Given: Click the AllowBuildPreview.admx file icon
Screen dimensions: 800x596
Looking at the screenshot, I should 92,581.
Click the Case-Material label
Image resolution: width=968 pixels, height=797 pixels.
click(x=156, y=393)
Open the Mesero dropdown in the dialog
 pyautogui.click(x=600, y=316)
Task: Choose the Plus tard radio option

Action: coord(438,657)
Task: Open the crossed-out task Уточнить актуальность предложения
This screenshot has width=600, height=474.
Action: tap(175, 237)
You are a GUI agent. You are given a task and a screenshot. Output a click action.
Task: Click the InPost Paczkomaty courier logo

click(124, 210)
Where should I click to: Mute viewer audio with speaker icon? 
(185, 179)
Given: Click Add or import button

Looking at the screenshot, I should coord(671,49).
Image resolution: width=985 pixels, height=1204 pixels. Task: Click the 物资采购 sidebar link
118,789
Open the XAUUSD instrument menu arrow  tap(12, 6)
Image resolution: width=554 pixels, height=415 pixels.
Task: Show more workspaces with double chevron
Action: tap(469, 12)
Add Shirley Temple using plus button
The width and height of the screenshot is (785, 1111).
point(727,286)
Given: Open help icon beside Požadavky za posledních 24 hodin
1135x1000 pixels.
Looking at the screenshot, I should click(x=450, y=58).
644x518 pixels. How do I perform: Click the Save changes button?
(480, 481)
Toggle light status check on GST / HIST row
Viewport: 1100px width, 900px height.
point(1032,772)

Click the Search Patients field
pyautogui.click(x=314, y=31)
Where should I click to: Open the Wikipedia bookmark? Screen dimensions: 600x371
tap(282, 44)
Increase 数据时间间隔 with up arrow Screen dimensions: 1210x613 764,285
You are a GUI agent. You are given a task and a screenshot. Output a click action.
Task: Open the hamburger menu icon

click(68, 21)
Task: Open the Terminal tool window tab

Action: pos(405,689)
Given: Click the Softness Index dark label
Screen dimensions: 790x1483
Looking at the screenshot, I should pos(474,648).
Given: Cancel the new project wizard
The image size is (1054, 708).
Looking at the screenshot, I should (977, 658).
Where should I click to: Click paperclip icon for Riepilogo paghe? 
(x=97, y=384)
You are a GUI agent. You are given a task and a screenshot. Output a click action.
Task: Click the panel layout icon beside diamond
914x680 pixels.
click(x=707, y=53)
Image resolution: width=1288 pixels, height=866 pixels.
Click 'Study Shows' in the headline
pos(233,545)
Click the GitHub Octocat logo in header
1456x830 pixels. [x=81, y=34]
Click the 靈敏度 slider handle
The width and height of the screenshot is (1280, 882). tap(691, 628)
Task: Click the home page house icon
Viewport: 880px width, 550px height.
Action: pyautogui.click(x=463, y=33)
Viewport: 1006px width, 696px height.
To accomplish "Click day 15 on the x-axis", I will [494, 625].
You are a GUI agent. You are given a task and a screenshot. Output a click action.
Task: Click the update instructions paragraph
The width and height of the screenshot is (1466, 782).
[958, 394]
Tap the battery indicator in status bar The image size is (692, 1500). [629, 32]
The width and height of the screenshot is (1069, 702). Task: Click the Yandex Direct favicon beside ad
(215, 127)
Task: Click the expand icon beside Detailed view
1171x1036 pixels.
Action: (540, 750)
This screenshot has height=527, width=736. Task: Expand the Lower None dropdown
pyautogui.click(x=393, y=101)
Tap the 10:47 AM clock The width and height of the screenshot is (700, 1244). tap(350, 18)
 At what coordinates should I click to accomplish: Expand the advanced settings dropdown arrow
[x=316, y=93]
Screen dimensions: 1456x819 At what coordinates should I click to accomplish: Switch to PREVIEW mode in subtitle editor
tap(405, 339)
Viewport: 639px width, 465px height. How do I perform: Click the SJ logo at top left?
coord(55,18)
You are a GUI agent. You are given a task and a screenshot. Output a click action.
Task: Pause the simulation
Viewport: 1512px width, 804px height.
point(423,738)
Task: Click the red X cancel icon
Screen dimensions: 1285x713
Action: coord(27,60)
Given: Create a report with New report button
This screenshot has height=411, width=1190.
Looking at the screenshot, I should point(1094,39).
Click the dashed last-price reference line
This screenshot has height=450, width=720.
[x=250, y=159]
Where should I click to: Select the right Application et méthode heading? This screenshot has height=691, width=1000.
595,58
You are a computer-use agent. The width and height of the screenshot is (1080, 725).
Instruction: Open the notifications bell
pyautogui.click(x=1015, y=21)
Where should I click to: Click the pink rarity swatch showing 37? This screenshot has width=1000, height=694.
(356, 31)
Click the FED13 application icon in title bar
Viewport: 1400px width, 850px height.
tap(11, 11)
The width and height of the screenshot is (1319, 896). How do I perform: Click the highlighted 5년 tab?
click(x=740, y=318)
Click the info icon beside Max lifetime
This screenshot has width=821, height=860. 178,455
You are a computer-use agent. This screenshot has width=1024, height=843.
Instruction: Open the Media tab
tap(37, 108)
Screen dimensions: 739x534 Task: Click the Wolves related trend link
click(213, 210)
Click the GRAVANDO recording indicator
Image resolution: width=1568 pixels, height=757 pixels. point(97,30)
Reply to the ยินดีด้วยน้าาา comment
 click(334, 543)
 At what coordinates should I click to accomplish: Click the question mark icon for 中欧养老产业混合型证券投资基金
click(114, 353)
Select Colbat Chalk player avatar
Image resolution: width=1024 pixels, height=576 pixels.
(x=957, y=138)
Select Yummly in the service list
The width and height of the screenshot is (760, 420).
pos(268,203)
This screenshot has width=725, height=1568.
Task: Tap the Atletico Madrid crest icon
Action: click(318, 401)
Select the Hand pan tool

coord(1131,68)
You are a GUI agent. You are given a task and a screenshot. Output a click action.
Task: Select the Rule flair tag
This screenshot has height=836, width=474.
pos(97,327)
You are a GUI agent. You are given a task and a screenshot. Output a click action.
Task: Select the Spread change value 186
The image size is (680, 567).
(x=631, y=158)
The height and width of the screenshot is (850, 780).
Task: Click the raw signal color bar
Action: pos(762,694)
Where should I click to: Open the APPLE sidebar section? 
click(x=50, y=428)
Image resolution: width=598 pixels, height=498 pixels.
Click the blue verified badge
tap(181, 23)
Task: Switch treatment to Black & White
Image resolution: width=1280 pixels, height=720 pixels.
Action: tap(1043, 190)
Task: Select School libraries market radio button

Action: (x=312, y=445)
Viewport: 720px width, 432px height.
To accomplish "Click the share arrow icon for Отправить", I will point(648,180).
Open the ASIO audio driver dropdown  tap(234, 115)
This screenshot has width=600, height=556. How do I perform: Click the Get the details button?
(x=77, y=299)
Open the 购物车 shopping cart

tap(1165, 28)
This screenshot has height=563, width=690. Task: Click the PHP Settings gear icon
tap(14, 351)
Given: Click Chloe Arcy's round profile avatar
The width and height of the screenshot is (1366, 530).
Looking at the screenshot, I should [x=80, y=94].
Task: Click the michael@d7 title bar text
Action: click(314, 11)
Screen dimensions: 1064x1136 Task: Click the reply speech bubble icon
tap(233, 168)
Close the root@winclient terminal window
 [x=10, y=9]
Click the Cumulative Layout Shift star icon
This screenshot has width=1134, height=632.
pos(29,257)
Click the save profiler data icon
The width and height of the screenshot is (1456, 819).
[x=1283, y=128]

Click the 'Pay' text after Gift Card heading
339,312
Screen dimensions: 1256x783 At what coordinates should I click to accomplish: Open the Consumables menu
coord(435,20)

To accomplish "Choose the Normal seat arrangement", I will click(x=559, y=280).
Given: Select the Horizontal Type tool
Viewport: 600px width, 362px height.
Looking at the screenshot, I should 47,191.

### [What the task asks]
How many lines of the listing hold the string "label"? Give the number alone.

### [Solution to the problem]
2